Collected data entries
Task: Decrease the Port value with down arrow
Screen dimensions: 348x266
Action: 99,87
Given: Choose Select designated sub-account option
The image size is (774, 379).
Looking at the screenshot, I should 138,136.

Directions for this task:
Nothing before the line containing "Screen dimensions: 348x266" should be repeated; repeat that line and all later lines through the end of the data above, exactly.

Solution for this task:
Screen dimensions: 348x266
Action: 99,87
Given: Choose Select designated sub-account option
The image size is (774, 379).
Looking at the screenshot, I should 138,136.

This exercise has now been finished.